§ Work to complete
Restate the whole of the data verbatim, omitting nothing.

§ Material for this exercise
┄┄┄┄┄┄┄┄┄┄┄┄┄┄┄┄┄┄┄┄

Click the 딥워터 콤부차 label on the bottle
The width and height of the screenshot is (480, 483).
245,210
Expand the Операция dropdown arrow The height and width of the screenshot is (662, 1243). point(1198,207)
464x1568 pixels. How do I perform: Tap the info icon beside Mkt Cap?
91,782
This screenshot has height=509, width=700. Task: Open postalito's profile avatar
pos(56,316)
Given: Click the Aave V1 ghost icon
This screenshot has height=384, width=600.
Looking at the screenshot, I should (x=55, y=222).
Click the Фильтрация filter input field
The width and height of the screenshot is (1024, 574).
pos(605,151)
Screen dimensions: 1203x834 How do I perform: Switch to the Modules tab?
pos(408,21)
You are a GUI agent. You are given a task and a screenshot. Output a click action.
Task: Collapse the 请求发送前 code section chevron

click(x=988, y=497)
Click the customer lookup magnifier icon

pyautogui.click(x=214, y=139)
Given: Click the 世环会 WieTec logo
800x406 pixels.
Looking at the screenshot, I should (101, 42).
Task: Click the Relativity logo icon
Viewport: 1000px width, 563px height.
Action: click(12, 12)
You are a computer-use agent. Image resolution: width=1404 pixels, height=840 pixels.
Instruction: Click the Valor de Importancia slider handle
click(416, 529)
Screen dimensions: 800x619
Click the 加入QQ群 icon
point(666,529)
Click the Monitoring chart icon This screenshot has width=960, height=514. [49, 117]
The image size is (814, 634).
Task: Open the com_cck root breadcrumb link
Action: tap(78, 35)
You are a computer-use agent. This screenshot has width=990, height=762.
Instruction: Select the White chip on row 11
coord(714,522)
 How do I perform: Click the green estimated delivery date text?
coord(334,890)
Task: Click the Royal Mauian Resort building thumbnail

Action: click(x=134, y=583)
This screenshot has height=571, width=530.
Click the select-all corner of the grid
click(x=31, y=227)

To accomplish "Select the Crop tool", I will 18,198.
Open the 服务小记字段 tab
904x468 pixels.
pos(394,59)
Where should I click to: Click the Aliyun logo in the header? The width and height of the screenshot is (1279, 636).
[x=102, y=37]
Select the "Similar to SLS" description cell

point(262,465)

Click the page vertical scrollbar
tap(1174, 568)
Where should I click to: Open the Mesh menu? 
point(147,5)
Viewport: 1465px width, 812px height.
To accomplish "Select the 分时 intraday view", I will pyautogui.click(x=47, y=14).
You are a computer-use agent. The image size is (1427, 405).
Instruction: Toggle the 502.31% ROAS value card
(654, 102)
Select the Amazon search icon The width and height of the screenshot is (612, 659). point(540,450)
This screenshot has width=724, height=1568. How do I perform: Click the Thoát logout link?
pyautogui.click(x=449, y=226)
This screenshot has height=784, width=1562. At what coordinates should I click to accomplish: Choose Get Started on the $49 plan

┄┄┄┄┄┄┄┄┄┄┄┄┄┄┄┄┄┄┄┄

§ Result for this exercise
Click the 딥워터 콤부차 label on the bottle
The width and height of the screenshot is (480, 483).
245,210
Expand the Операция dropdown arrow The height and width of the screenshot is (662, 1243). point(1198,207)
464x1568 pixels. How do I perform: Tap the info icon beside Mkt Cap?
91,782
This screenshot has height=509, width=700. Task: Open postalito's profile avatar
pos(56,316)
Given: Click the Aave V1 ghost icon
This screenshot has height=384, width=600.
Looking at the screenshot, I should (x=55, y=222).
Click the Фильтрация filter input field
The width and height of the screenshot is (1024, 574).
pos(605,151)
Screen dimensions: 1203x834 How do I perform: Switch to the Modules tab?
pos(408,21)
You are a GUI agent. You are given a task and a screenshot. Output a click action.
Task: Collapse the 请求发送前 code section chevron

click(x=988, y=497)
Click the customer lookup magnifier icon

pyautogui.click(x=214, y=139)
Given: Click the 世环会 WieTec logo
800x406 pixels.
Looking at the screenshot, I should (101, 42).
Task: Click the Relativity logo icon
Viewport: 1000px width, 563px height.
Action: click(12, 12)
You are a computer-use agent. Image resolution: width=1404 pixels, height=840 pixels.
Instruction: Click the Valor de Importancia slider handle
click(416, 529)
Screen dimensions: 800x619
Click the 加入QQ群 icon
point(666,529)
Click the Monitoring chart icon This screenshot has width=960, height=514. [49, 117]
The image size is (814, 634).
Task: Open the com_cck root breadcrumb link
Action: tap(78, 35)
You are a computer-use agent. This screenshot has width=990, height=762.
Instruction: Select the White chip on row 11
coord(714,522)
 How do I perform: Click the green estimated delivery date text?
coord(334,890)
Task: Click the Royal Mauian Resort building thumbnail

Action: click(x=134, y=583)
This screenshot has height=571, width=530.
Click the select-all corner of the grid
click(x=31, y=227)

To accomplish "Select the Crop tool", I will 18,198.
Open the 服务小记字段 tab
904x468 pixels.
pos(394,59)
Where should I click to: Click the Aliyun logo in the header? The width and height of the screenshot is (1279, 636).
[x=102, y=37]
Select the "Similar to SLS" description cell

point(262,465)

Click the page vertical scrollbar
tap(1174, 568)
Where should I click to: Open the Mesh menu? 
point(147,5)
Viewport: 1465px width, 812px height.
To accomplish "Select the 分时 intraday view", I will pyautogui.click(x=47, y=14).
You are a computer-use agent. The image size is (1427, 405).
Instruction: Toggle the 502.31% ROAS value card
(654, 102)
Select the Amazon search icon The width and height of the screenshot is (612, 659). point(540,450)
This screenshot has width=724, height=1568. How do I perform: Click the Thoát logout link?
pyautogui.click(x=449, y=226)
This screenshot has height=784, width=1562. At what coordinates should I click to accomplish: Choose Get Started on the $49 plan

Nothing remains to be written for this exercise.